Sources at the ministry of justice told Sudan Tribune on Monday that the three Britons were conspiring to carry out terrorist attacks and to eventually overthrow the government in collaboration with the Oromo Liberation Front (OLF), an exiled Ethiopian rebel group designated by Addis Ababa as a terrorist entity.
According to the federal high court, the trio had links to local members of a jihadist group seeking to turn the Horn of Africa nation into an Islamic state.
The court sentenced Ali Adorus to four-and-half years in jail, while Mohammed Sharif and Mohamad Ahmed each received jail terms of six years and eight months.
Sharif and Ahmed are said to have been living in London before entering Ethiopia in 2011, while Adros is from the semi -utonomous region of Somaliland.
According to security officials, the three received military training in neighbouring Kenya, although they did not disclose what group provided the training.
The radical Al Shabab group has been waging jihad (war) against the predominantly Christian nation since Ethiopia first sent troops to Somalia in 2006.
Last year, Ethiopia officially joined the African Union Mission in Somalia (AMISOM), a decision which angered the al-Qaeda linked militants.
Following the decision, Al Shabab leaders urged Somalians to stand up against the Ethiopians and defend their country.
The group regularly threatens to carry out attacks on Ethiopian soil in retaliation to its military intervention.
Ethiopia, a close US ally on the so-called war on terror, has previously foiled a number of attempted attacks by Al Shabab.

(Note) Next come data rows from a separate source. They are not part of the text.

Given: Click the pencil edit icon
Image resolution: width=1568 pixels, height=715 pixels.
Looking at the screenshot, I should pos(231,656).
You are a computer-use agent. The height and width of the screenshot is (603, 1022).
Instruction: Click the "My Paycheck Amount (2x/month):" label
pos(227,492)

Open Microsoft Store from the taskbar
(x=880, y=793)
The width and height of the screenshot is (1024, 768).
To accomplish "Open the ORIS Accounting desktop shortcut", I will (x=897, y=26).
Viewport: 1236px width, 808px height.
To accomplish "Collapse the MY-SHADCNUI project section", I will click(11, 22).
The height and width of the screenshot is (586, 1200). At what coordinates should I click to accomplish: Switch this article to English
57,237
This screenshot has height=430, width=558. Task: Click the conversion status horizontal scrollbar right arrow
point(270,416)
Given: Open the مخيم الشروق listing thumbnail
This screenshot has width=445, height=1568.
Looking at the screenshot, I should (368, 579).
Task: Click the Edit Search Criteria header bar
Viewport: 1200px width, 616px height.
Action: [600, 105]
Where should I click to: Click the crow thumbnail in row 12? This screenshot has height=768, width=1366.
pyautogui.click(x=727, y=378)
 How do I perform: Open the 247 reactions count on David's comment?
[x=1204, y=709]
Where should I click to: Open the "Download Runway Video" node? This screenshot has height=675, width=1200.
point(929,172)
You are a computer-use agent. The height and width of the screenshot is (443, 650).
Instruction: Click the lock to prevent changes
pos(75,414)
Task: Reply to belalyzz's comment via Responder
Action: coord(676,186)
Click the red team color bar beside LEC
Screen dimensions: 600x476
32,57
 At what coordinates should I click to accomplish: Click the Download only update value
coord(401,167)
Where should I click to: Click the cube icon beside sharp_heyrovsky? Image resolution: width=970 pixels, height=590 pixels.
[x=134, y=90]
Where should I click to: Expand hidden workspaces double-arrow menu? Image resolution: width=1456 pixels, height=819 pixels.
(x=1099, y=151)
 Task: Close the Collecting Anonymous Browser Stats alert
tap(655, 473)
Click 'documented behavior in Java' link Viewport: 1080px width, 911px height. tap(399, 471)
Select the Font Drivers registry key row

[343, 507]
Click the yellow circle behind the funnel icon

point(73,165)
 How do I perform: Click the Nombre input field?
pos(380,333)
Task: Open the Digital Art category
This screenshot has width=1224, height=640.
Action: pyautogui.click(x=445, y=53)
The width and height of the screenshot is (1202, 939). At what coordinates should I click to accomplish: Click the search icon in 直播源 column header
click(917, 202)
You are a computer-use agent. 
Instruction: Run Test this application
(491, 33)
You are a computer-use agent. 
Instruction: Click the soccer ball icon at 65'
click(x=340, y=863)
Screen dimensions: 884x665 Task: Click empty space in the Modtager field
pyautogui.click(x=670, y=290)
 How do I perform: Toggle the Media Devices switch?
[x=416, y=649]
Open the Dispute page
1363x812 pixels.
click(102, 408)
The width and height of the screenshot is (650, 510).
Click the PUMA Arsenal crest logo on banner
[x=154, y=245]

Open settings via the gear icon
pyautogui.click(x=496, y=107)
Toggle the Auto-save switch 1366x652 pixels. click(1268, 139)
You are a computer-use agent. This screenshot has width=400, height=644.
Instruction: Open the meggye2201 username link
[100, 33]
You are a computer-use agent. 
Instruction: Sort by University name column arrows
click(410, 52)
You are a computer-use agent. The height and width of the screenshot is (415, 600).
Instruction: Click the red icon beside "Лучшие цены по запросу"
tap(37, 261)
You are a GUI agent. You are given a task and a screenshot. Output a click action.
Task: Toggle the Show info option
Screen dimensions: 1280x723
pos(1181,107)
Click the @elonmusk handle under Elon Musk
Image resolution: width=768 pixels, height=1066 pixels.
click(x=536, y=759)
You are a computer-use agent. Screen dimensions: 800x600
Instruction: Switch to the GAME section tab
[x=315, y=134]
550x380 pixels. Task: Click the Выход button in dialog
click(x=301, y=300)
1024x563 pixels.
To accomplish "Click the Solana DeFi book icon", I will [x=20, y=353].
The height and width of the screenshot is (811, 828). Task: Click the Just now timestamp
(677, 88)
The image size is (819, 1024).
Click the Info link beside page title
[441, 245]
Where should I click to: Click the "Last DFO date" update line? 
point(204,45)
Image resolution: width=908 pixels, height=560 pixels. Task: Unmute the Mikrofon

Opposition political parties in Ethiopia have repeatedly voiced their concern over the government’s decision to continue its military intervention in Somali, arguing that such a move could lead to a series of retaliatory attacks on the capital.
However, Ethiopian officials have downplayed concerns, saying the country’s defence force and intelligence capabilities are strong enough to defend the nation.
Ethiopia currently has over 4,000 troops deployed in war-torn Somalia as part of the African Union-backed mission.